We deliberately cultivated a confrontational attitude in both in our articles and our symbolism (our original handgun-bordered logo, for example). We expected to provoke a reaction, and we were not disappointed. In the nine months or so since that we've been around, we were attacked by a professor, publicly rebuked by leaders of our graduate student union (AGSE), and parodied by a group of undergraduates. Yet we are still here, and doing better than ever, largely because of growing support from our readers; we also tried to learn from our mistakes, changing our format and logo a bit, and deliberately aiming for more accessibility in our articles.
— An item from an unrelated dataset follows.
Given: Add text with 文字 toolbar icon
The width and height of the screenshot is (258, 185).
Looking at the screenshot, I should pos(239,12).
We originally planned eight issues and managed to produce six. We achieved a circulation that is small but extensive — we have readers around the country and the globe. We know that Bad Subjects has been taught in a few classes, either for particular articles or as a whole text. Professors, students, and staff people talk about us; we even have readers not connected to the campus community. We know of at least one graduate seminar that spent two hours discussing our last issue with one of the contributors. In short, we've had an effect; people are talking about Bad Subjects. And that, we feel, is our greatest success.
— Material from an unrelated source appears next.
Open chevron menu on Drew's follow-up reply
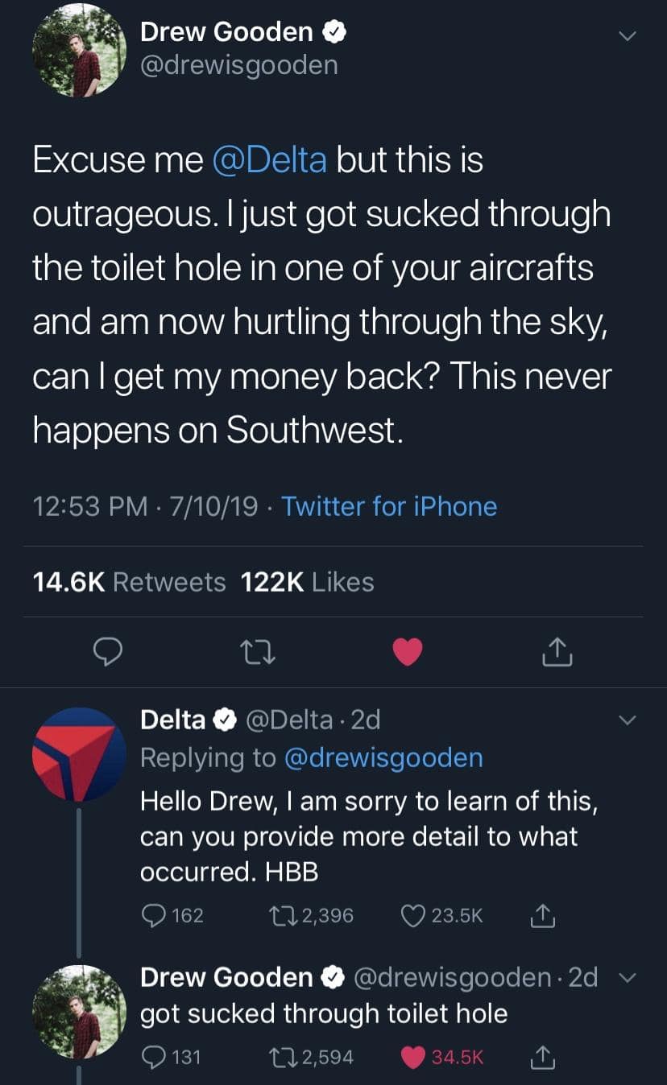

As we announced in the last issue, we now want to expand the ranks of this publication and form a collective that will share responsibility for all aspects of its production and distribution. An initial public meeting toward this end was held on the afternoon of April 27, and was attended by the following individuals: ourselves, Charlie Bertsch, Steven Rubio, Ann Marie Caffrey, Carlos Camargo, Catherine Hollis, Kevin Wong, and Greg Forter. The meeting was a great success — the level of enthusiasm and support was incredibly encouraging, leaving everyone with high hopes for next year's endeavor. However, we still both need and want participation from more people, so we have scheduled another public meeting (we also didn't do a very good job publicizing the first meeting — our apologies).
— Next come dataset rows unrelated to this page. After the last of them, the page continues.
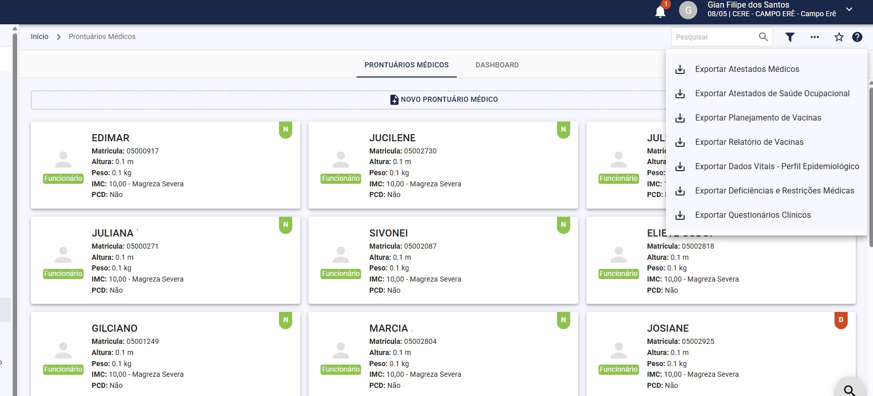This screenshot has width=873, height=396.
Task: Click the filter funnel icon
Action: [x=790, y=37]
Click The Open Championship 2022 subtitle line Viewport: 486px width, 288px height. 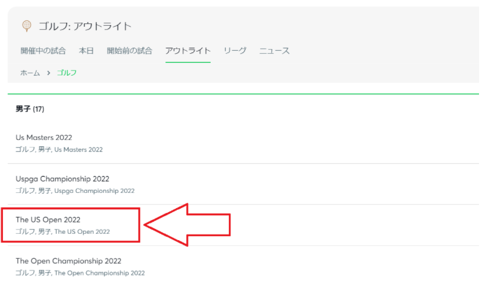point(80,273)
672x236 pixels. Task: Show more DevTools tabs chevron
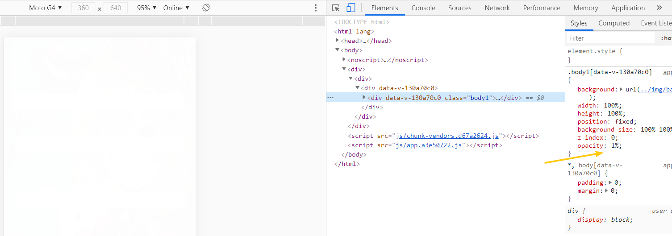[659, 8]
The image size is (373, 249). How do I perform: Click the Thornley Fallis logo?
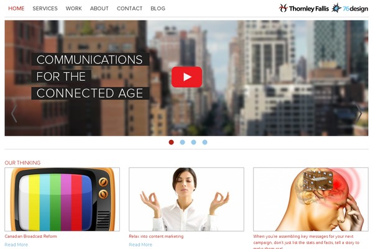[304, 8]
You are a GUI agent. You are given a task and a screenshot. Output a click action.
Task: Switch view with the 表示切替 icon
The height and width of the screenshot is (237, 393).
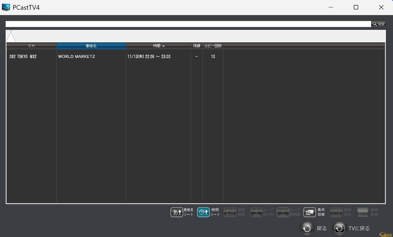click(310, 212)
The main decision reached at the April 27 meeting concerns the future organization of Bad Subjects. The plan is to form a main editorial collective to provide something like the 'infrastructure' of the newsletter, and then to assemble an array of 'teams' who would be responsible for putting together individual issues; one person might serve on several teams, performing a different job for each one (there's plenty of work to go around!). This means that even if you only have a limited amount of time and energy to give to us, we can still use your help — if you can't join the collective, perhaps you can join a team for a particular issue. If you are at all interested, we invite you to join us at the next planning meeting for Bad Subjects on Thursday, May 13, from 5 - 7 p.m., in the English Department lounge, which is in 330 Wheeler Hall on the UC-Berkeley campus. If you can't make the meeting, then leave a note in our mailboxes in 322 Wheeler, or send us e-mail: and

We also want to urge everyone to use the summer break to write that article for us that you know you've been thinking about but haven't got around to yet. Just in case you're stumped for topics, we drew up a quick and arbitrary list. Remember, any aspect of everyday life is fair game for political analysis at Bad Subjects. But here are our suggestions: the Clinton administration; environmental issues; the North American Free Trade Agreement (NAFTA); nationalism after the Cold War; politics and high technology; meditations on the Rodney King verdicts; the politics of late-night TV and/or TV networks; thoughts about the Gay/Lesbian/Bisexual March on Washington; the UC budget crisis; responses to popular culture; the politics of your profession.

If there's any one thought we want to leave you with for the summer, it's this: at Bad Subjects, we like to think that REVOLUTION IS FUN!

It's been cool. Our thanks to everyone who helped us in any way. Have a great summer.